According to social critic Walter Lippmann’s classic “Public Opinion” (1922), stereotypes frame our perceptions because they tell us about the world before we see it. Stereotypes lead us to imagine things before we experience them.
Lippmann explains: “And those preconceptions, unless education has made us acutely aware, govern deeply the whole process of perception. They mark out certain objects as familiar or strange, emphasizing the difference, so that the slightly familiar is seen as very familiar, and the somewhat strange as sharply alien.”

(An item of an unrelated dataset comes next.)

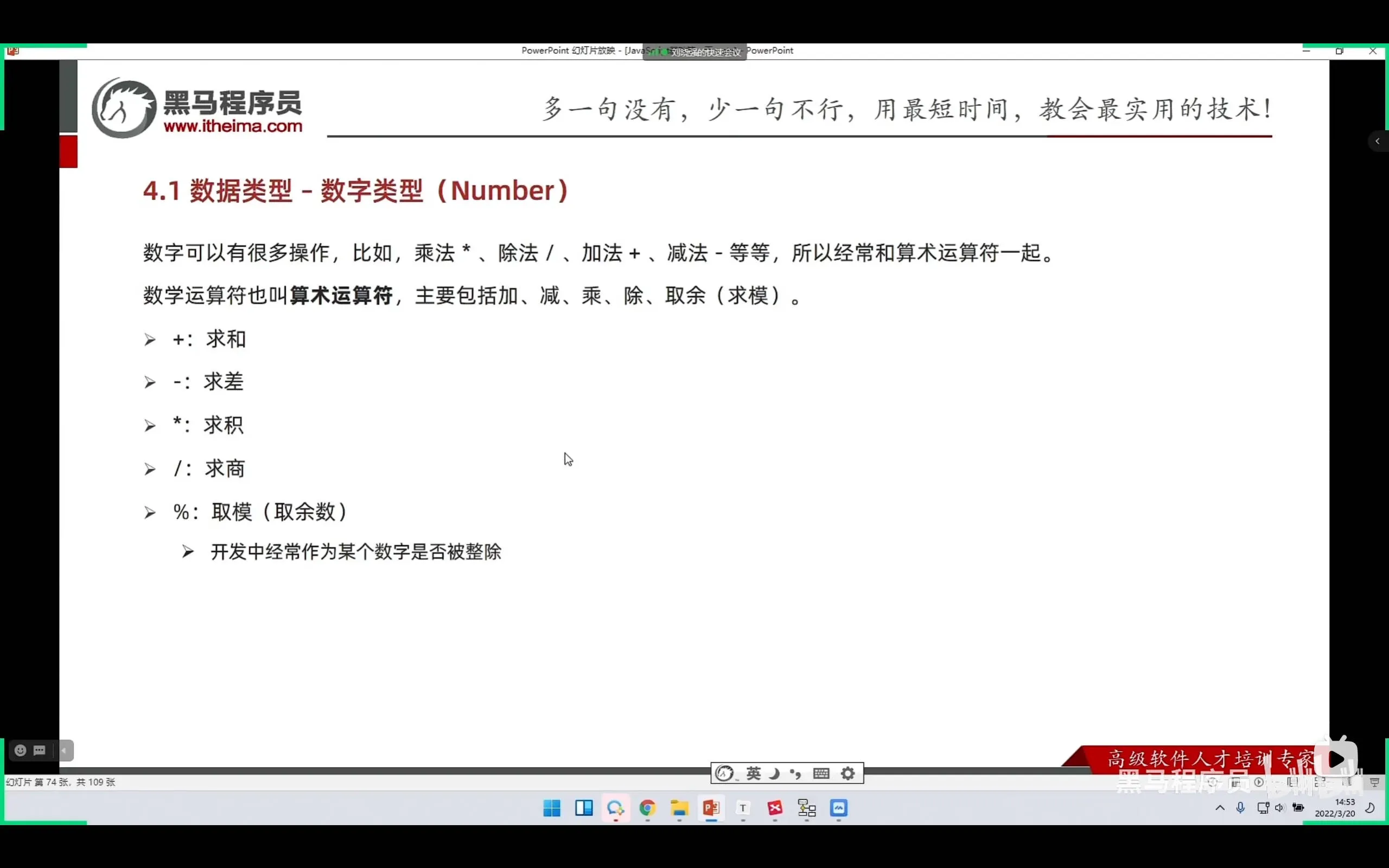This screenshot has width=1389, height=868.
Task: Open input method settings gear
Action: [848, 773]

Whites tend to be “very familiar” to, and African-Americans “sharply alien” to, mainstream cops. Presidential politics reinforce these negative Black stereotypes. When President Woodrow Wilson screened D.W. Griffith’s “The Birth of a Nation” at the White House in 1915, he legitimized the Ku Klux Klan. When President George H.W. Bush televised the Willie Horton ad while running for president in 1988, he won the white paranoid vote through the dangerous Black male stereotype. And in 1996 Hillary Clinton, as First Lady, stereotyped Black youths as “superpredators.”

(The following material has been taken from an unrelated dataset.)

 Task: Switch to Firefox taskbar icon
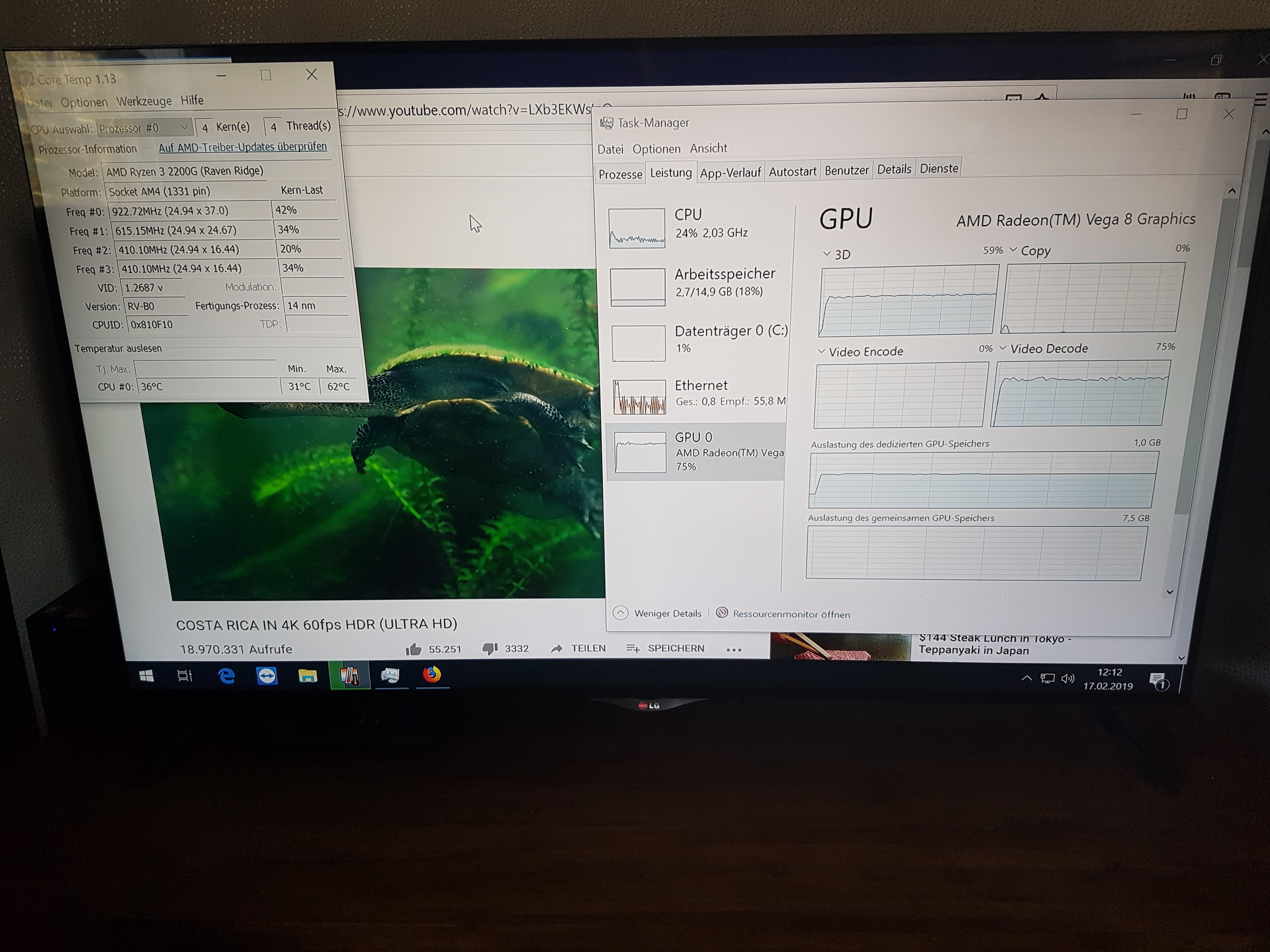[x=432, y=675]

President Donald Trump is now the “law and order” president. He wants to double down on “stop and frisk.” But the presumption of innocence, the idea that every American is innocent until proven guilty, is fundamental to due process.
The Trump presidency should take seriously Coffin v. U.S. (1895): “The principle that there is a presumption of innocence in favor of the accused is the undoubted law, axiomatic and elementary, and its enforcement lies at the foundation of the administration of our criminal law.” The alternative is Dred Scott v. Sandford (1857): “The Negro has no rights which white men are bound to respect.”
The Fourteenth Amendment mandates that no “state deprive any person of life, liberty, or property, without due process of law.” It would overturn Dred Scott if only cops would obey its implicit command that they be street-level constitutional experts. Here’s Lippmann on “expertise”: “Expertness in any subject is, in fact, a multiplication of the number of aspects we are prepared to discover, plus the habit of discounting our expectations. Where to the ignoramus all things look alike, and life is just one thing after another, to the specialist things are highly individual.”
The street-level constitutional expert respects the dignity of every American. They ensure that people within their purview get due process of law. Due process is no mere technicality. It is their moral imperative. What the prime directive is to the space explorers of “Star Trek”—a check and balance on their power toward the peoples they encounter throughout the galaxy—due process is to the well-trained police officer.
Checks and balances set the pattern of our constitution. Police officers are of the executive branch; the judicial branch passes judgment on alleged criminals. But the police officer dreaming of “Dirty Harry” plays judge, jury and executioner. He deranges our system of checks and balances. He lacks the police officer’s professional character, which recognizes that every person on American soil is innocent until proven guilty in a court of law.
All American citizens command respect from their public servants. Yet cops routinely kill or harass African-Americans as criminal stereotypes who “all look alike” and thus “fit the description.” The street-level constitutional expert individualizes all Americans, citizens and noncitizens alike. He presumes them innocent. He protects their life, liberty, and property. He understands that racial profiling is un-American. To him Black lives matter, for he sees African-Americans as citizens, not stereotypes.